In consensus algorithms that use epochs/ballot numbers/round numbers (which have a similar function to the fencing token), the algorithm works because the type of write is constrained. Thus, Paxos for example can maintain the invariant that if one node decides x, no other node will decide a value other than x, even in the presence of arbitrary pauses. If unconstrained writes were allowed, the safety property could be violated.

Perhaps it would be useful to regard a storage system with fencing token support as participating in an approximation of a consensus algorithm, but further protocol constraints would be required to make it safe in all circumstances?

idelvall • 7 years ago

After some thinking, this is how I would do it:

In lock manager:
- If since last released lock, no other (later) has been expired, then next returned token is an "ordinary token" (incrementing the previous one)
- Otherwise, the next returned token is a "paired token" containing major/minor information, being major: the current token numbering, and minor: the numbering of the first token not released at this time

In lock-aware resources:
- Keep record of the highest accepted token
- If the current token is ordinary then behave as usual (rejecting when it's not greater than the highest)
- If the current token is paired (granted after some others expiration) then accept only if its minor number is greater than highest known

This would be consistent with my previous example:
-client 1 acquires lock (token: "1")
-client 1 stops
-client 1 lock expires
-client 2 acquires lock (token "2:1", meaning "lock 2 given after 1 expired")
-client 2 stops
-client 1 resumes and writes to storage
-storage accepts token and sets the highest known to "1"
-client 2 resumes and writes to storage
-storage rejects token "2:1" since "1" is not greater than highest ("1")

what do you think?

cquliaoli • 4 years ago

I think your method does not work:
-client 1 acquires lock (token: "1")
-client 1 stops
-client 1 lock expires
-client 2 acquires lock (token "2:1", meaning "lock 2 given after 1 expired")
-client 2 do not write storage
-client 2 released lock
-client 3 acquires lock (token: "3")
-client 3 stops
-client 3 lock expires
-client 1 resumes and writes to storage
-storage accepts token and sets the highest known to "1"
-client 3 resumes and writes to storage
-storage accepts token

Valentin Kovalenko • 5 years ago

This approach means that the storage would reject all requests after the expiration of lock (token: 1) except for the client 1 requests until client 1 explicitly goes and releases the expired lock (token: 1). And this would eliminate the lock expiration idea: despite a lock can expire, the whole system (lock management + the storage) still must wait for it to be released if the owner of the lock made at least one request to the storage.

idelvall • 5 years ago

No, this approach doesn't mean that.

First, let's clarify this idea was made in the context of fencing tokens (locking without making any timing assumptions, accepting a token only based on its value and the value of the previous accepted one).

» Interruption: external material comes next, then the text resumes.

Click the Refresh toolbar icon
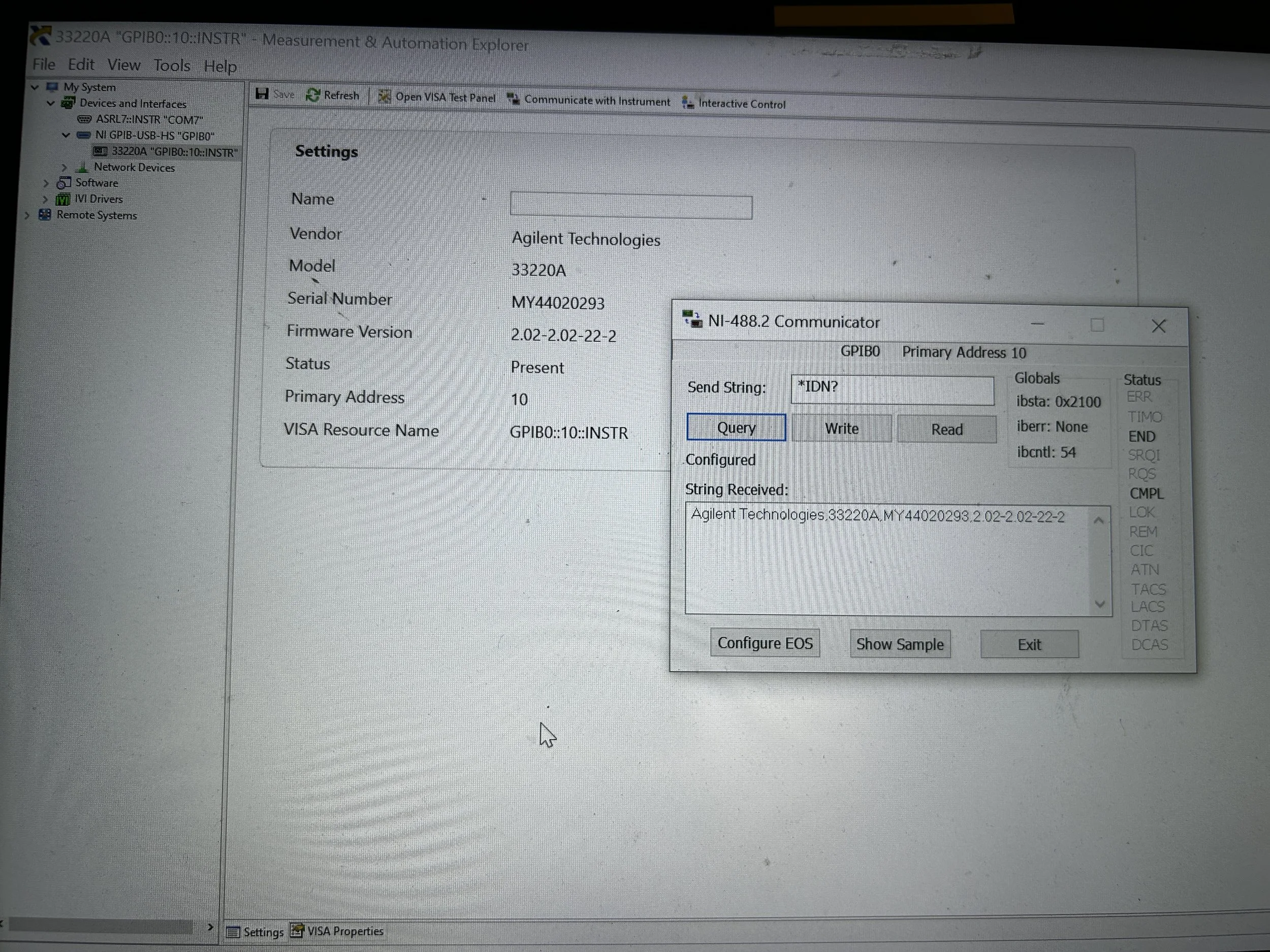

Once the expiration of the first lock would occur, the locking system would give the lock to client 2 (token 2), but whatever comes first at the write operation would succeed. If 2 comes first, 1 is disabled automatically by the ordinary case (monotonically increasing verification), but if 1 comes first, 2 would be disabled by the new "paired" case

Martin Kleppmann • 7 years ago

Interesting idea. Seems plausible at first glance, but it's the kind of subtle protocol that would benefit from a formal proof of correctness. In these distributed systems topics it's terribly easy to accidentally overlook some edge-case.

Jeff Jeff • 7 years ago

This actually looks a lot like the algorithm proposed in the paper "On Optimistic Methods for Concurrency Control" by Kung and Robinson, 1981 (http://www.eecs.harvard.edu...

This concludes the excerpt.